* **Extract provided**:
┏━━

Stephen Gottschalk (c. 1941 – 10 January 2005) was an historian of the Christian Science church, the Church of Christ, Scientist. A lifelong Christian Scientist, Gottschalk worked from 1978 until 1990 for the church's Committee on Publication in Boston, an organization set up by Mary Baker Eddy (1821–1910), the founder of Christian Science, to protect her own and the church's reputation. He left the committee in 1990 after disagreeing with the church's handling of internal criticism.

Gottschalk was the author of The Emergence of Christian Science in American Religious Life (1973) and Rolling Away the Stone: Mary Baker Eddy's Challenge to Materialism (2005). 

Background
Born in Beverley Hills, California, Gottschalk graduated from Harvard School, a former military school in Los Angeles. He obtained a BA in 1962 from Occidental College, an MA in 1963 from the University of California, Berkeley, and a PhD in history in 1969, also from UC Berkeley, for a thesis entitled The emergence of Christian science in American religious life, 1885–1910; the thesis became his first book, published in 1973. From 1967 to 1975 he was an assistant, then associate, professor of history in the department of government and humanities at the Naval Postgraduate School in Monterey, California.

From 1978 until 1990 Gottschalk worked for the Christian Science church's Committee on Publication in Boston, but left after a disagreement about the church's direction. In 1989 he gave an interview to  U.S. News & World Report in which he said the church had become "worldly"; he was concerned about the amount of money it had spent during the 1980s on radio and television services. In March 1990 he told the church's board of directors that he believed it was suppressing internal dissent, and left his position shortly afterwards. From then until his death he worked as an independent scholar.

┗━━

* **Written task 1**:
In the article on Stephen Gottschalk, turn the paragraph beginning "Born in Beverley Hills" into a bulleted list that keeps its main facts.

* **Dataset records**:
┏━━

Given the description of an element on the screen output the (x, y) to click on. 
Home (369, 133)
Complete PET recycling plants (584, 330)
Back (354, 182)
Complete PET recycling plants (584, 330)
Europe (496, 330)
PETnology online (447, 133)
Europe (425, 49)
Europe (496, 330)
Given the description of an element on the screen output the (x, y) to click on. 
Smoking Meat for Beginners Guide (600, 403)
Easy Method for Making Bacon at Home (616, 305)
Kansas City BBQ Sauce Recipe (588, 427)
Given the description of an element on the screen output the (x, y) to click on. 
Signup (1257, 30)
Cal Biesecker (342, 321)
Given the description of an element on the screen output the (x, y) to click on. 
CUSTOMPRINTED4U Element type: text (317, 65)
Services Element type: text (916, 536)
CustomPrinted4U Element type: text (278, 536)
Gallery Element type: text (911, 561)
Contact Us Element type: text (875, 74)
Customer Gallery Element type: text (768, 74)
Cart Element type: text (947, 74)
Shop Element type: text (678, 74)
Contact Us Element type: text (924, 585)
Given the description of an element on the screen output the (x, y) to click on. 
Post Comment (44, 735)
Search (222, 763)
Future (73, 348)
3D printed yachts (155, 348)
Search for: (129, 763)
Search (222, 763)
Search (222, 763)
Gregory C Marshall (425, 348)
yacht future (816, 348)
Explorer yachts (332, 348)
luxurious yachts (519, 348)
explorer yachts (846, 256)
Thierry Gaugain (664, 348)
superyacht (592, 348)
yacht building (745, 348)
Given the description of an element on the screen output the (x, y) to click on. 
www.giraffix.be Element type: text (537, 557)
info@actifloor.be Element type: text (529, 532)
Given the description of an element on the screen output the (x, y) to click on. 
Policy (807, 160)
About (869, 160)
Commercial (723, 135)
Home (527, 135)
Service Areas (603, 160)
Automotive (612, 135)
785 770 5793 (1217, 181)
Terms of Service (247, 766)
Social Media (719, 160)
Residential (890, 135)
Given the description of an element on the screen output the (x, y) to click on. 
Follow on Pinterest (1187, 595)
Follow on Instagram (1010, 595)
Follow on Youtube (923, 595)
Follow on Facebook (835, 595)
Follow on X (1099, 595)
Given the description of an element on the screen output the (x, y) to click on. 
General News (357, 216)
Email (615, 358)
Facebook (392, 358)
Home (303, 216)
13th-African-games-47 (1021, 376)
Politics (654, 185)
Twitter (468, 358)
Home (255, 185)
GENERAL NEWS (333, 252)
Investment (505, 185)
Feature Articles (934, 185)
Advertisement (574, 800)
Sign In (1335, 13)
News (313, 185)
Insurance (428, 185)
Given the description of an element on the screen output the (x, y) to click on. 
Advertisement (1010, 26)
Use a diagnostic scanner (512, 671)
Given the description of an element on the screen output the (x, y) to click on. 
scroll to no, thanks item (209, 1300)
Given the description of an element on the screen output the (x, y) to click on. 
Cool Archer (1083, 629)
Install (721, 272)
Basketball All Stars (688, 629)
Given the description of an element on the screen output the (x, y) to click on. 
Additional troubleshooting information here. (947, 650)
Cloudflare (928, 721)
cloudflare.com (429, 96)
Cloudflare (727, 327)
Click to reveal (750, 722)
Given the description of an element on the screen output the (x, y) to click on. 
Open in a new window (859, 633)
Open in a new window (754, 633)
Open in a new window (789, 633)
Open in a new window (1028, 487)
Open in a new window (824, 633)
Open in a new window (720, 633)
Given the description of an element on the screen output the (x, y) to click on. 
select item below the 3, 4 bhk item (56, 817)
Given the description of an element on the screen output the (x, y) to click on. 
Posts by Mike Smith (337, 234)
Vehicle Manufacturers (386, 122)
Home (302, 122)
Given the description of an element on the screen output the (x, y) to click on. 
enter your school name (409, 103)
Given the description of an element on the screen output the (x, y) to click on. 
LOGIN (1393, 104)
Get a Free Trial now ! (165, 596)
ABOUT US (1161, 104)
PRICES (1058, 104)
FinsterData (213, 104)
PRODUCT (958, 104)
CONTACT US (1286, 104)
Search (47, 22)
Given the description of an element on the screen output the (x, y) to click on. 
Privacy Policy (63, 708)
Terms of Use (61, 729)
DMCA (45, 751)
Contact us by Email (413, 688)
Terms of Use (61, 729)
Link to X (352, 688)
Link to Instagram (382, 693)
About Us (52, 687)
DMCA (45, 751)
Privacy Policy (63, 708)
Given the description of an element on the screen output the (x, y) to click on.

┗━━

* **Written task 2**:
Repeat the rows word for word, from the start of the rows up to and including the line with "Cart Element type: text (947, 74)".

* **Problem solution 1**:
- Born in Beverley Hills, California
- Graduated from Harvard School, a former military school in Los Angeles
- BA from Occidental College (1962)
- MA from the University of California, Berkeley (1963)
- PhD in history from UC Berkeley (1969), with the thesis The emergence of Christian science in American religious life, 1885–1910, which became his first book in 1973
- Assistant, then associate, professor of history in the department of government and humanities at the Naval Postgraduate School in Monterey, California (1967–1975)

* **Problem solution 2**:
Given the description of an element on the screen output the (x, y) to click on. 
Home (369, 133)
Complete PET recycling plants (584, 330)
Back (354, 182)
Complete PET recycling plants (584, 330)
Europe (496, 330)
PETnology online (447, 133)
Europe (425, 49)
Europe (496, 330)
Given the description of an element on the screen output the (x, y) to click on. 
Smoking Meat for Beginners Guide (600, 403)
Easy Method for Making Bacon at Home (616, 305)
Kansas City BBQ Sauce Recipe (588, 427)
Given the description of an element on the screen output the (x, y) to click on. 
Signup (1257, 30)
Cal Biesecker (342, 321)
Given the description of an element on the screen output the (x, y) to click on. 
CUSTOMPRINTED4U Element type: text (317, 65)
Services Element type: text (916, 536)
CustomPrinted4U Element type: text (278, 536)
Gallery Element type: text (911, 561)
Contact Us Element type: text (875, 74)
Customer Gallery Element type: text (768, 74)
Cart Element type: text (947, 74)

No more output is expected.